OpenAI Responses to New York Times Copyright Infringement Lawsuit

Ryan J. Farrick — January 10, 2024

The New York Times building in Manhattan. Image via Flickr/user:Ajay_Suresh. (CCA-BY-2.0). (source:https://www.flickr.com/photos/ajay_suresh/48193462432).

OpenAI recently shared a long blog post, in which it suggested that The New York Times had “intentionally manipulated” ChatGPT prompts to make it seem as if the A.I. program could replicate and regenerate copyright-protected content.

OpenAI has responded to a copyright infringement lawsuit filed against it by the New York Times, saying that the complaint is “without merit” and overlooks the opportunities artificial intelligence provides news organizations and media outlets.

As LegalReader.com has reported before, the New York Times recently filed claims against OpenAI—the company behind ChatGPT—and Microsoft, both of which the paper accuses of infringing on its copyrights by using “millions” of articles to train language models.

In its complaint, the Times alleged that—at least in some cases—media organizations are being forced to compete with chatbots as sources of reliable information.

However, programs like ChatGPT are language models, which dependent on vast amounts of “training” material. In creating ChatGPT, OpenAI used information sourced from across the internet, including copyright-protected works. By analyzing and adapting these works, ChatGPT can retrieve content and emulate distinctive writing styles.

In its complaint, attorneys for the New York Times state that ChatGPT can “generate output that recites Times content verbatim, closely summarizes it, and mimics its expressive style.”

But, on Monday, OpenAI began pushing back against these allegations. In a 1,000-word update posted its website, OpenAI said that the New York Times is “not telling the full story,” claiming that the Times “intentionally manipulated” prompts to make it appear as if ChatGPT can access and replicate copyright-protected content.

“Even when using such prompts, our models don’t typically behave the way The New York Times insinuates, which suggests they either instructed the model to regurgitate or cherry-picked their examples from many attempts,” the post claims.
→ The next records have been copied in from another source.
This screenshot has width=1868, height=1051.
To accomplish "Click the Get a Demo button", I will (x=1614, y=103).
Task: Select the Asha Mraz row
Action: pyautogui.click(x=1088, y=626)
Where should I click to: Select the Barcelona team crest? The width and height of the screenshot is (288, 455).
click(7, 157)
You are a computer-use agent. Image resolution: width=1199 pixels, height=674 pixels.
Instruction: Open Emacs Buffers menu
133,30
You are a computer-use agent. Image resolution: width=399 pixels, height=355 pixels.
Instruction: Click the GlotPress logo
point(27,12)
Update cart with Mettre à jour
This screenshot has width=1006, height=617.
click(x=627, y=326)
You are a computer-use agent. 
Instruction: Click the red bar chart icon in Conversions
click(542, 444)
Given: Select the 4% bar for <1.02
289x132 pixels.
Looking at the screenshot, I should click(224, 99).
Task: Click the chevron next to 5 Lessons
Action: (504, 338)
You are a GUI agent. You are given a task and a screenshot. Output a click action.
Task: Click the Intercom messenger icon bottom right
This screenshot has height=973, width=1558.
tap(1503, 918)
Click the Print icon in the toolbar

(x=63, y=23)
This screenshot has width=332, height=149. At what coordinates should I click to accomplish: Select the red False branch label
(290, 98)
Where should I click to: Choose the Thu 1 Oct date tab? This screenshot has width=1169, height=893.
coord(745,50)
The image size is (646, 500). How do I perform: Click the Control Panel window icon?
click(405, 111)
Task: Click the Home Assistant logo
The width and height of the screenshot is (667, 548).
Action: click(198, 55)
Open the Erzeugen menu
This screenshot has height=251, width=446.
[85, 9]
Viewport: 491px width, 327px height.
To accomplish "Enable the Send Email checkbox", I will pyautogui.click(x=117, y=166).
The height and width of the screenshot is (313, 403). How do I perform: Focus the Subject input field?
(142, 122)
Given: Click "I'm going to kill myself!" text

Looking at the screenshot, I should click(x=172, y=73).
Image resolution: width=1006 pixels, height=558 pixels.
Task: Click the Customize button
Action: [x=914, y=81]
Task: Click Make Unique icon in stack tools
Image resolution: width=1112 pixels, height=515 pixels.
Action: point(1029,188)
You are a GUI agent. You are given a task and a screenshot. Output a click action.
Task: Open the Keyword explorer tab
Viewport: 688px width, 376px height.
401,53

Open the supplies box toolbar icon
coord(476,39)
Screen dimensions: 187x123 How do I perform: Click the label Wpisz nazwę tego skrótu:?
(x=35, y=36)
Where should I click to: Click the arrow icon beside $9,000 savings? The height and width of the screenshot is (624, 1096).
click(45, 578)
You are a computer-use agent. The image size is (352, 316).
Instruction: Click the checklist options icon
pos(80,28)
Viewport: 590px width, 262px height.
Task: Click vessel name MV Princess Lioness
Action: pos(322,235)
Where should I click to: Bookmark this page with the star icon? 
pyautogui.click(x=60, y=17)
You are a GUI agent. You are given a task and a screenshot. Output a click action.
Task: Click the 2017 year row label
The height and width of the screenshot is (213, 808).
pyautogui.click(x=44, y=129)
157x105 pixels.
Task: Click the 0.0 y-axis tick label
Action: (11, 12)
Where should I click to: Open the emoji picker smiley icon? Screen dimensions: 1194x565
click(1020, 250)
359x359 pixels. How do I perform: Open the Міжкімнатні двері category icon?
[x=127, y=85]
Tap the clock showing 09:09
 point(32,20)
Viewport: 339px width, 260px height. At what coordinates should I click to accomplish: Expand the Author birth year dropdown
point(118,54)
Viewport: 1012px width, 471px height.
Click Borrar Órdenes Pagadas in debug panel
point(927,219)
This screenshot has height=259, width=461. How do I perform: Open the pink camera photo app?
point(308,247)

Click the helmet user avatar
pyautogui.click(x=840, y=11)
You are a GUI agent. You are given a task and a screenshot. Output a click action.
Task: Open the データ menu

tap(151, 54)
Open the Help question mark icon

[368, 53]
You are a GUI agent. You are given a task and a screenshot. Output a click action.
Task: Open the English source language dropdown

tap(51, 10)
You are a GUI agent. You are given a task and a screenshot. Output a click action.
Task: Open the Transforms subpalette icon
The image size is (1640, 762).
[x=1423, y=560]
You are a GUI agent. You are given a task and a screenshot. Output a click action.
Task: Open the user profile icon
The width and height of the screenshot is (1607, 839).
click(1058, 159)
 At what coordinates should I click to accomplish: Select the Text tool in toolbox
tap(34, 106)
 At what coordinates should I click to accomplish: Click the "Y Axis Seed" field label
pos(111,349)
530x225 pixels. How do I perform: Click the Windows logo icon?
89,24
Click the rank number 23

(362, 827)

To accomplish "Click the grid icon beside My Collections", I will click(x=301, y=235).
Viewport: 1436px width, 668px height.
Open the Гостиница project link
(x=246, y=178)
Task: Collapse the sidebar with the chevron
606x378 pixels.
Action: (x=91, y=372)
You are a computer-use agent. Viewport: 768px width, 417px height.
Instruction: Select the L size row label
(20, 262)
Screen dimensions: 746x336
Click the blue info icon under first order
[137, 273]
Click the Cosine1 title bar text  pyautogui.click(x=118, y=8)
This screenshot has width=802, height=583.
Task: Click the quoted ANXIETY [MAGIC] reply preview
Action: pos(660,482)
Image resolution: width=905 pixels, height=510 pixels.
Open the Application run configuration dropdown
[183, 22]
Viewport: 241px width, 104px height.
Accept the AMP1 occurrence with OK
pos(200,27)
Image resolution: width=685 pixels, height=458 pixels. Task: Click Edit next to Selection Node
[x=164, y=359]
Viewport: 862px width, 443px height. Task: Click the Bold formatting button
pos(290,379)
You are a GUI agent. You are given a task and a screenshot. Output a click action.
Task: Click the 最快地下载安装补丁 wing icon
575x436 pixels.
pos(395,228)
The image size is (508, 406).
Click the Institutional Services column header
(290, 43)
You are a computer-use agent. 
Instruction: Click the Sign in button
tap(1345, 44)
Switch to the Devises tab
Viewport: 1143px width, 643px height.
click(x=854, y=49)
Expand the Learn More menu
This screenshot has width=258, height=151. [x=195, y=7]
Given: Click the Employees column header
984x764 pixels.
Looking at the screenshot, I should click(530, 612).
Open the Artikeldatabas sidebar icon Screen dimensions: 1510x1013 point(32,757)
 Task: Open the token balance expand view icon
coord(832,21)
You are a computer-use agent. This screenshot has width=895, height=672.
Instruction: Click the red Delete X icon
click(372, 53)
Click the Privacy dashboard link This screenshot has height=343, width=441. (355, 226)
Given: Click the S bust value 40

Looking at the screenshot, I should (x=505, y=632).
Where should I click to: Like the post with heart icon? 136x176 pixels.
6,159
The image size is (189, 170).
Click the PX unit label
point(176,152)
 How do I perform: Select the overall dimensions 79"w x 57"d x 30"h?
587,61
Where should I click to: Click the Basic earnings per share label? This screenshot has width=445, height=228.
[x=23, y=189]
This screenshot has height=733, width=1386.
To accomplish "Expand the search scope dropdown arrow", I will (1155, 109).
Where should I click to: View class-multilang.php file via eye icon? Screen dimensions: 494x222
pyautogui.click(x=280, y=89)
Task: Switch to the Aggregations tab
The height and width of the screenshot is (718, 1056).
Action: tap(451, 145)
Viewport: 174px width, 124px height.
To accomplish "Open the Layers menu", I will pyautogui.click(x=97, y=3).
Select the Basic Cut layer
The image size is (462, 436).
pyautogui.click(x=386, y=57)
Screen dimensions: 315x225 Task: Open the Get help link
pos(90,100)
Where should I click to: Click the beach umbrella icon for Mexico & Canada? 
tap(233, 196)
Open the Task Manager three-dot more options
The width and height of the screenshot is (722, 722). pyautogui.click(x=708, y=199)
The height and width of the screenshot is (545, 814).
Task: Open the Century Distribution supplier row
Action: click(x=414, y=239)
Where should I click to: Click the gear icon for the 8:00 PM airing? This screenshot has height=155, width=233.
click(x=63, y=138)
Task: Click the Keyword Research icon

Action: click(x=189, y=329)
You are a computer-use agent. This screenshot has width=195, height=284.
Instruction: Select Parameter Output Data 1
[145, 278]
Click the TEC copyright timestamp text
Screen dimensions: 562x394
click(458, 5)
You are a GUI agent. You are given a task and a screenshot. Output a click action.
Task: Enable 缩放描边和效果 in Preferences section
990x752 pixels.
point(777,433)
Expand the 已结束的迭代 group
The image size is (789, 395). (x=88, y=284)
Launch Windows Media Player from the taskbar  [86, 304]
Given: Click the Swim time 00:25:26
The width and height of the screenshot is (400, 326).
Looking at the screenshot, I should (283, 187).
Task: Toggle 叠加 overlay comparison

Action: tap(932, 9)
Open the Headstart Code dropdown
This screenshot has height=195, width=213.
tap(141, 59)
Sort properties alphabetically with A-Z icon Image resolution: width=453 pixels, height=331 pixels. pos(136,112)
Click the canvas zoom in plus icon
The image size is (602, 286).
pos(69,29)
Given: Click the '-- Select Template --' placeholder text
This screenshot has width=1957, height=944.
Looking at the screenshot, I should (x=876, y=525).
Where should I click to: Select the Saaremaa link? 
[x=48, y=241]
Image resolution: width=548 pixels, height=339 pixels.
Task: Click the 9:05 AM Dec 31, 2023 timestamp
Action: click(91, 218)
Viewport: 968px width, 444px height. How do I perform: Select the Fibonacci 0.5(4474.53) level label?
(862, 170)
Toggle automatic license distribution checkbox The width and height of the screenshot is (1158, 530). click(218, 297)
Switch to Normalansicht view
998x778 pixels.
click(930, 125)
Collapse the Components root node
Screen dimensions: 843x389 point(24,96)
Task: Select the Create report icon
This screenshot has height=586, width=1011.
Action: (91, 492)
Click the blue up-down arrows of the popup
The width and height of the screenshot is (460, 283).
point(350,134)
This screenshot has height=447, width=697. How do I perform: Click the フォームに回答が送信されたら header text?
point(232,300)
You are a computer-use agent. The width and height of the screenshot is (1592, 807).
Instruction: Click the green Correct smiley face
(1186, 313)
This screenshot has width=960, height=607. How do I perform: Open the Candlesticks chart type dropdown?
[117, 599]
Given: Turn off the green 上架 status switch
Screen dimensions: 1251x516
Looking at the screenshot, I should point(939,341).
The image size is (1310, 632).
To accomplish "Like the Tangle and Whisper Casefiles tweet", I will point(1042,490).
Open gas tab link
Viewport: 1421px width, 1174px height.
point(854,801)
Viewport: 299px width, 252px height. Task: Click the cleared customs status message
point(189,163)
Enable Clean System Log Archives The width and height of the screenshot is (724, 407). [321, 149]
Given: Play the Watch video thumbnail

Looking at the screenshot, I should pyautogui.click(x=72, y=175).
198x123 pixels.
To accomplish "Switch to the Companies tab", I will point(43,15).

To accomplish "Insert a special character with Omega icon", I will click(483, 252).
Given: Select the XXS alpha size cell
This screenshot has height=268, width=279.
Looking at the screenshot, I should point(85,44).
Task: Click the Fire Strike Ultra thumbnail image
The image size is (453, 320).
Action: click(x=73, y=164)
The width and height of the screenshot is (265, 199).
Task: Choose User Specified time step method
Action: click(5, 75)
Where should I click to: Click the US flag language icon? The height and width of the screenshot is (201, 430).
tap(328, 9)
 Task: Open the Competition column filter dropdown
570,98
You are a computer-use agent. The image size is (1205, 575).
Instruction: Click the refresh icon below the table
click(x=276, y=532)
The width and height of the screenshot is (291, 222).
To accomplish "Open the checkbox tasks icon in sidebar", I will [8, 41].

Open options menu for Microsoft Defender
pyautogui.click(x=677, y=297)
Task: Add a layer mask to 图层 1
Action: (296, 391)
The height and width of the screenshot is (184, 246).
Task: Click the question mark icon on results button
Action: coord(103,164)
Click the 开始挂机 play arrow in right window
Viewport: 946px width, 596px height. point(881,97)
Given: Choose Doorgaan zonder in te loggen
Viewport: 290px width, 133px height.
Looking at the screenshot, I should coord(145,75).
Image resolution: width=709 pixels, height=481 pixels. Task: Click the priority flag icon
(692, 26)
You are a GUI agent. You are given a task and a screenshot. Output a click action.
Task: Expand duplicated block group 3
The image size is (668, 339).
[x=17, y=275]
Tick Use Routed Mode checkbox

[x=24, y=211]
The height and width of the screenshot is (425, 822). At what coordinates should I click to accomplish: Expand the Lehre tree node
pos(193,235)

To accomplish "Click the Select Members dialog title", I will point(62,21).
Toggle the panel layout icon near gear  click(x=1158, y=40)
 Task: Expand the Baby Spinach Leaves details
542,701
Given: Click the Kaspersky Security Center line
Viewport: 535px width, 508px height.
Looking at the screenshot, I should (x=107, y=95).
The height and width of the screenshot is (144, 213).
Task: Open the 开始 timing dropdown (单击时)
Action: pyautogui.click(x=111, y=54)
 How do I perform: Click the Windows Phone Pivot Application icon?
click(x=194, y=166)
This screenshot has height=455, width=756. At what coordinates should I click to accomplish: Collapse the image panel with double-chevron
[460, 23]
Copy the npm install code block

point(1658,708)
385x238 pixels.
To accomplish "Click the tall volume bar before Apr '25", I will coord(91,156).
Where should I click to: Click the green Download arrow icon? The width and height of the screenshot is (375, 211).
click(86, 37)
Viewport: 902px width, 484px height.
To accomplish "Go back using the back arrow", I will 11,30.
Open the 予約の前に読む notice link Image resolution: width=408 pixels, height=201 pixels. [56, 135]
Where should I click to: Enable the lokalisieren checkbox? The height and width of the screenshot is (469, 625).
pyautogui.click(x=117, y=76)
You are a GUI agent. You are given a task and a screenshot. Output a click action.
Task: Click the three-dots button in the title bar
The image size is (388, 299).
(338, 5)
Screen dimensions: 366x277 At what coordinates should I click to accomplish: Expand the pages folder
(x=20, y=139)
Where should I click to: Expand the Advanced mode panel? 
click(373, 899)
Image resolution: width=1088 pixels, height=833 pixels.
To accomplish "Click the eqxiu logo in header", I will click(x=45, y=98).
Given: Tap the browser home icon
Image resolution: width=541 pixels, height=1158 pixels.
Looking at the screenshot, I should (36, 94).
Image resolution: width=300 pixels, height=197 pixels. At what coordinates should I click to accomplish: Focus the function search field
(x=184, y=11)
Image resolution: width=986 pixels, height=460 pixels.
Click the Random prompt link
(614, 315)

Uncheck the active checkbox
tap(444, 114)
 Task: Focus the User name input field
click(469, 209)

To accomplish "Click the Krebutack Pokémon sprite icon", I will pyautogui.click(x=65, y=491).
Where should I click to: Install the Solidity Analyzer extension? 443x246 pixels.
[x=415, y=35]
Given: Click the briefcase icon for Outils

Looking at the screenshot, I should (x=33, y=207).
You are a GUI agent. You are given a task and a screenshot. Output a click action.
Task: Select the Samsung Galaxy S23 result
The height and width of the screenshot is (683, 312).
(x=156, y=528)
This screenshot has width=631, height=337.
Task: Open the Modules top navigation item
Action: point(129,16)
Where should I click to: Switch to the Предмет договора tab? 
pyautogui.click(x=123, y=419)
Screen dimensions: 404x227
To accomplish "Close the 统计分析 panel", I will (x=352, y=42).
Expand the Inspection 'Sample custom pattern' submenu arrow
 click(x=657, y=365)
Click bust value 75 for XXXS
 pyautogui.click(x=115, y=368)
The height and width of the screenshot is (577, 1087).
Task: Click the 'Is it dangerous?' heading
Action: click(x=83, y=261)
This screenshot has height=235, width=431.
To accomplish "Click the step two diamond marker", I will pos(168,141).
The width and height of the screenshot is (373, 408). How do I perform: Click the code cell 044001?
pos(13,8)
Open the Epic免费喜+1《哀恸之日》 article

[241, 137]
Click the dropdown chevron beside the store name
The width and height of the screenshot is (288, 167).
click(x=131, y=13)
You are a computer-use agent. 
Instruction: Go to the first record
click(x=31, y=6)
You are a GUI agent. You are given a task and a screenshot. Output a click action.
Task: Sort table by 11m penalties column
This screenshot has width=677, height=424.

“Memorization is a rare failure of the learning process that we are continually making progress on, but it’s more common when particular content appears more than once in training data, like if pieces of it appear on lots of different public websites,” OpenAI wrote. “So we have measures in place to limit inadvertent memorization and prevent regurgitation in model outputs. We also expect our users to act responsibly; intentionally manipulating our models to regurgitate is not an appropriate use of our technology and is against our terms of use.”

OpenAI also indicated that, before it was served with a lawsuit, it had been engaged in constructive communications with the Times regarding copyright infringement and protection.

However, and perhaps somewhat tellingly, OpenAI’s statement suggests that the company’s relationship with the New York Times may have been sales-oriented—and, by extension, not necessarily centered on the paper’s copyright concerns.

“Our discussions with The New York Times had appeared to be progressing constructively through our last communication on December 19,” OpenAI said. “The negotiations focused on a high-value partnership around real-time display with attribution in ChatGPT, in which The New York Times would gain a new way to connect with their existing and new readers, and our users would gain access to their reporting.”

OpenAI also stressed, in its communications, that New York Times “content [does not] meaningfully contribute to the training of our existing models and also wouldn’t be sufficiently impactful for future training.”

“Their lawsuit on December 27—which we learned about by reading The New York Times—came as a surprise and disappointing to us,” OpenAI said.

“We regard The New York Times’ lawsuit to be without merit,” it added. “Still, we are hopeful for a constructive partnership with The New York Times and respect its long history, which includes reporting the first working neural network over 60 years ago and championing First Amendment freedoms.”